◆ **What needs to be done**
What is needed is an exact transcription of every entry below, with the pictures left out.

--- Records shown Enclosed Below ---

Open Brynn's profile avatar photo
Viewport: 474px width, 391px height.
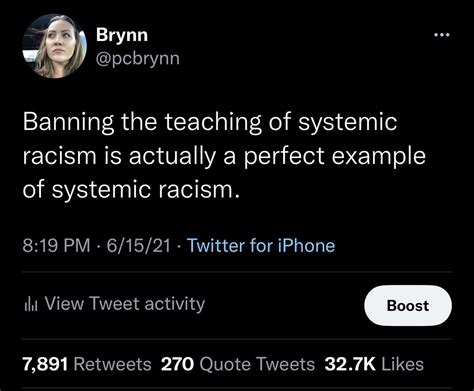[55, 46]
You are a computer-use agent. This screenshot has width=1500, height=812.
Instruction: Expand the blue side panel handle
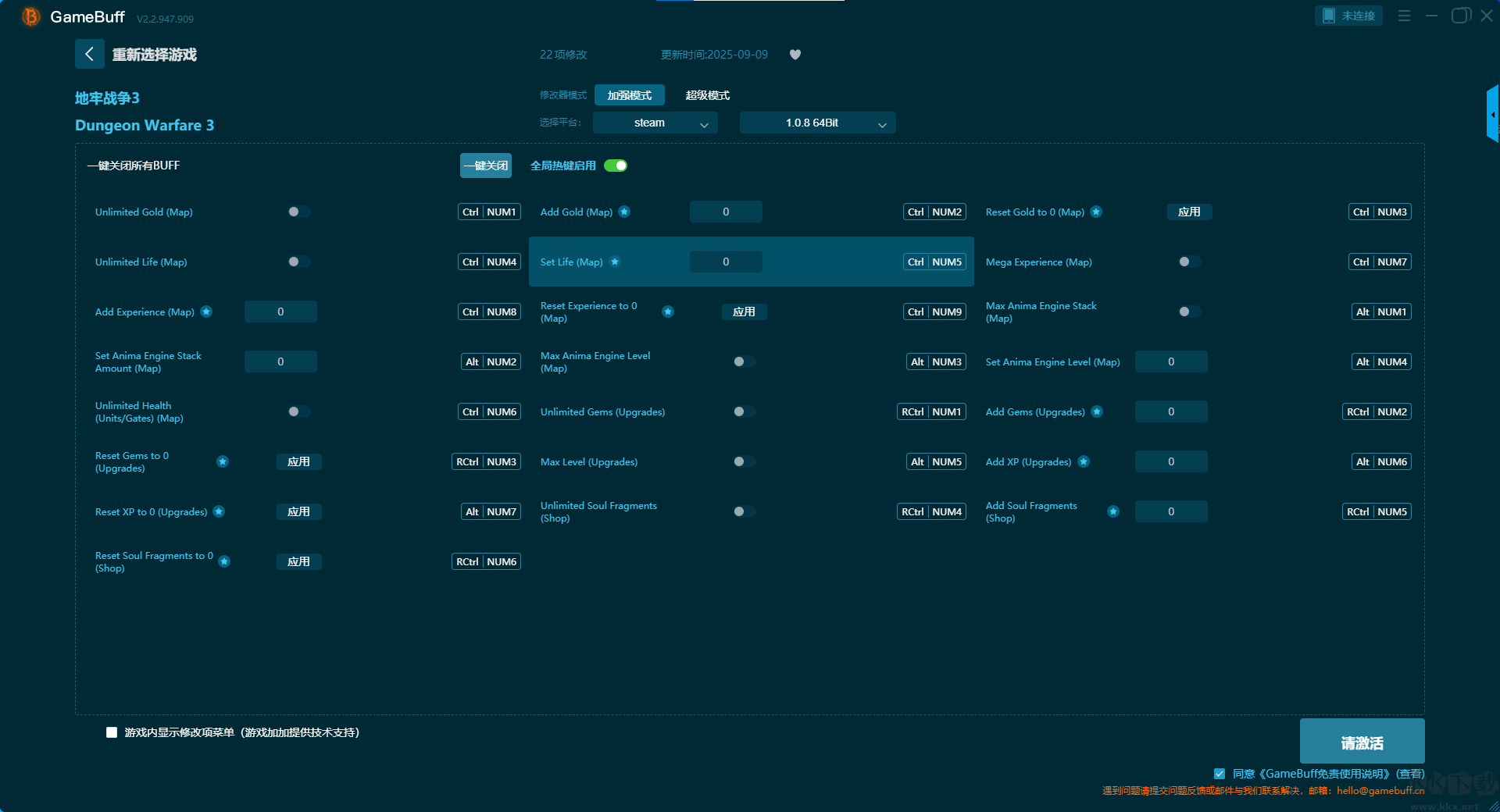tap(1492, 115)
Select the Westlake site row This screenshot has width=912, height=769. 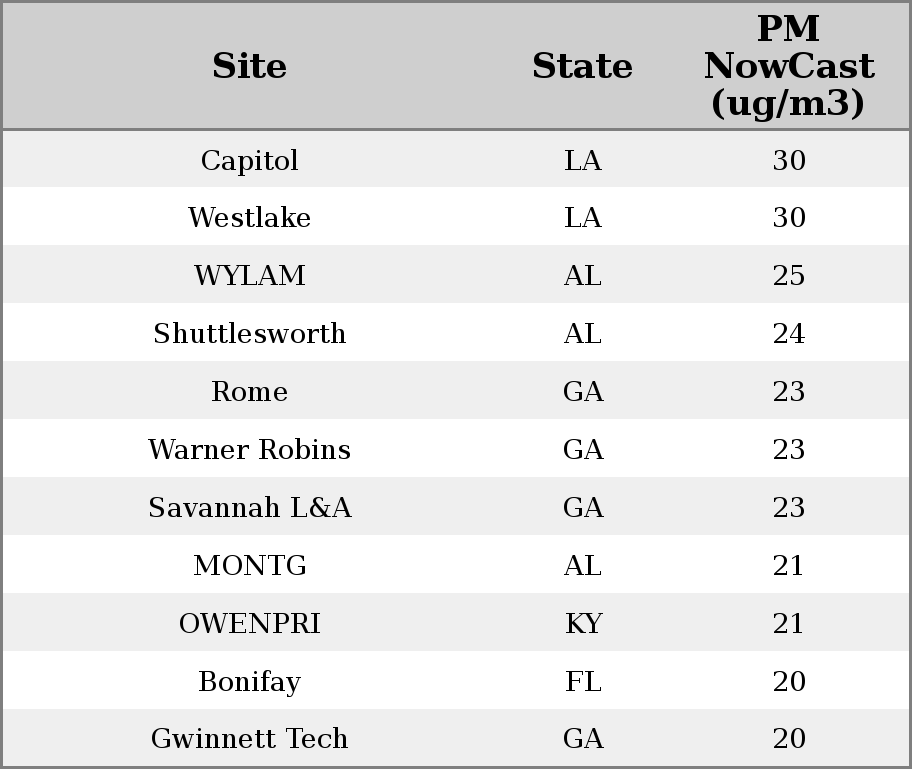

--- End of Enclosed Records shown ---

◆ **Solution below**
Open Brynn's profile avatar photo
Viewport: 474px width, 391px height.
[55, 46]
You are a computer-use agent. This screenshot has width=1500, height=812.
Instruction: Expand the blue side panel handle
tap(1492, 115)
Select the Westlake site row This screenshot has width=912, height=769. 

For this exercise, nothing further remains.